March 1, 2019 @ 7:00 AM

You know who they are, don’t you? They are people you know who avoid conflict at any cost. They are afraid of conflict even though counselors and psychologists tell us that conflict is a “backdoor blessing.” They say that because it forces us to face issues in our lives or relationships and make changes.

Let me say something up front, no one likes conflict.  The issue, however, is not the conflict itself but how you handle the conflict. Conflict handled well can cause growth, resolution of problems, and deeper relationships. Conflict handled poorly can result in even greater division.
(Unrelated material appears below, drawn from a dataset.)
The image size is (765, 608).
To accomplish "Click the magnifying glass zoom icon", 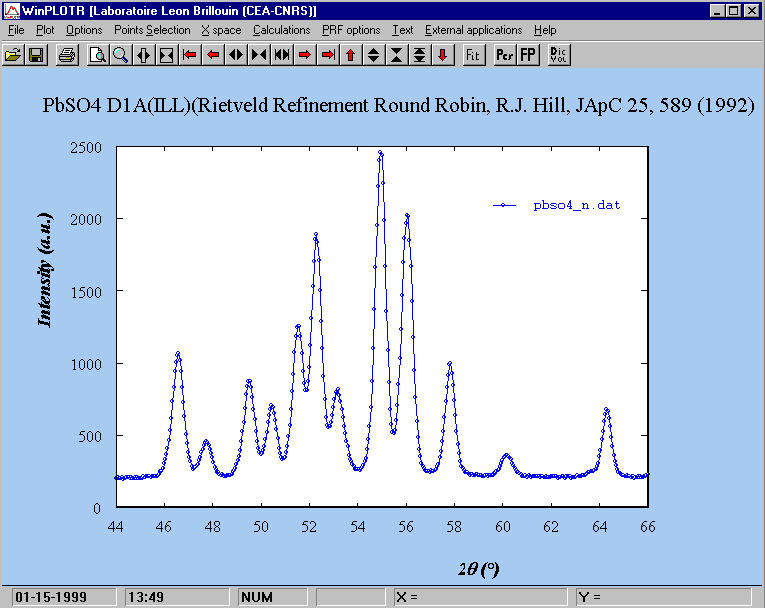I will pyautogui.click(x=120, y=54).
Facing conflict and dealing with it is risky. You risk alienating the other person, becoming emotionally out-of-control, doing or saying something you’ll regret, being assaulted, or having the other person cut you off in the relationship. Is it worth the risk? You will have to decide that but know that there is no emotional growth without conflict. We do not grow emotionally during the good times when everything is going well and life is smooth. We grow stronger and make changes when we are in the storm of conflict.
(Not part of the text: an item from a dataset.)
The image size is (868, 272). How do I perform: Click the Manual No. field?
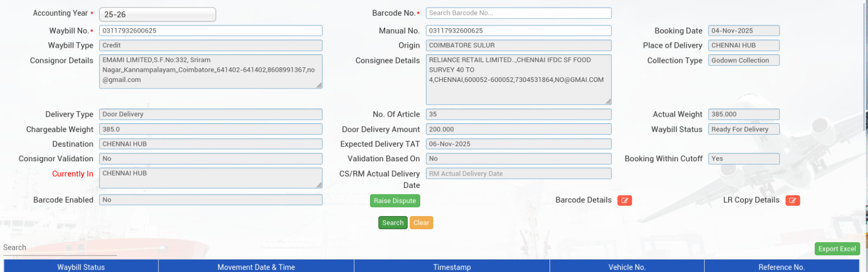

What are the signs that you’re conflict-avoidant? Here are a few you can use for a self-check:

  1. You speak and write words that give you or the other person an out. For example, “You are cordially invited to come to our house for dinner unless of course you have other plans.” Conflict avoiders always give others an out lest there be conflict over an invitation.
  2. You are willing to lie or be disingenuous rather than risk a conflict. You say what you think others want to hear even if you don’t believe it yourself.
  3. You withdraw and leave the conversation if it gets too pointed or intense. You remove yourself from any potential conflict. You usually can come up with an excuse to leave such as, “I need to check on the meal” or “I need to use the restroom.”
  4. You change the subject when you see where the subject is heading. You fear that conflict is just around the corner if the conversation continues down the same path so you change the subject. You often do that by subtly shifting the conversation onto a topic that is safer to discuss.
  5. You agree to a project or task because it’s easier to say “yes” and be liked by others than to risk conflict and rejection by saying “no.”
  6. You practice “benign neglect” meaning if you don’t like the communication you simply ignore it and don’t answer it. Perhaps the communication is too threatening or conflictual so you choose not to respond.

Fear is the dominant emotion behind conflict-avoidance. Fear of rejection, fear of being hurt, fear of loss of control, fear of being labelled a troublemaker. Conflict avoiders will not change until they face their fears, deal with them, and coach themselves not to avoid times of conflict.